Directions:
Please repeat word for word everything in the records from the line containing "Image resolution: width=352" down to the line containing "pos(275,250)", both included.

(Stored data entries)
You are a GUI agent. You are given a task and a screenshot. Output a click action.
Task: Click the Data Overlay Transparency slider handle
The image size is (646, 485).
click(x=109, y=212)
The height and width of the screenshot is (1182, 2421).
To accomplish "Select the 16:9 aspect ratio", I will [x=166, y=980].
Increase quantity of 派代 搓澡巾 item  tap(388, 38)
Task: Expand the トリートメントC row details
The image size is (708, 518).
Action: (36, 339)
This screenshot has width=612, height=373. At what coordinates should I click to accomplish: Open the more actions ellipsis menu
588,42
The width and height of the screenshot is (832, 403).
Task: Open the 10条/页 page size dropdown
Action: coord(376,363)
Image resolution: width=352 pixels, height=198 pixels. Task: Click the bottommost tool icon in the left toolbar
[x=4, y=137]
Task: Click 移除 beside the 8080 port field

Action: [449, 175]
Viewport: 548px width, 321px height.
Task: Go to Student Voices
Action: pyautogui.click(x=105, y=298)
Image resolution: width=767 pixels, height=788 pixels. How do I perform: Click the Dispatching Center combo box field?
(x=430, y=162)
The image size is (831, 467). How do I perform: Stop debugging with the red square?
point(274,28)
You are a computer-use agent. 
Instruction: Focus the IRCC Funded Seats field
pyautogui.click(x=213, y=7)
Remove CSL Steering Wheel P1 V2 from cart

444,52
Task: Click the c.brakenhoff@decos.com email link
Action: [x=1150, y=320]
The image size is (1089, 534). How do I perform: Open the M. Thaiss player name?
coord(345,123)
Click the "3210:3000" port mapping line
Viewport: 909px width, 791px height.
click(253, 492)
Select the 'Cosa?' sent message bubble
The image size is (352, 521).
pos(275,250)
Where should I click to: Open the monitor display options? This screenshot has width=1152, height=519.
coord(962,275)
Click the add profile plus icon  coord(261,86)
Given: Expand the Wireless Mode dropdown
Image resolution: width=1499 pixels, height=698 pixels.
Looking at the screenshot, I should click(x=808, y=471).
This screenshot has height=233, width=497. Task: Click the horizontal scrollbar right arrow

Answer in full:
Image resolution: width=352 pixels, height=198 pixels. Task: Click the bottommost tool icon in the left toolbar
[x=4, y=137]
Task: Click 移除 beside the 8080 port field

Action: [449, 175]
Viewport: 548px width, 321px height.
Task: Go to Student Voices
Action: pyautogui.click(x=105, y=298)
Image resolution: width=767 pixels, height=788 pixels. How do I perform: Click the Dispatching Center combo box field?
(x=430, y=162)
The image size is (831, 467). How do I perform: Stop debugging with the red square?
point(274,28)
You are a computer-use agent. 
Instruction: Focus the IRCC Funded Seats field
pyautogui.click(x=213, y=7)
Remove CSL Steering Wheel P1 V2 from cart

444,52
Task: Click the c.brakenhoff@decos.com email link
Action: [x=1150, y=320]
The image size is (1089, 534). How do I perform: Open the M. Thaiss player name?
coord(345,123)
Click the "3210:3000" port mapping line
Viewport: 909px width, 791px height.
click(253, 492)
Select the 'Cosa?' sent message bubble
The image size is (352, 521).
pos(275,250)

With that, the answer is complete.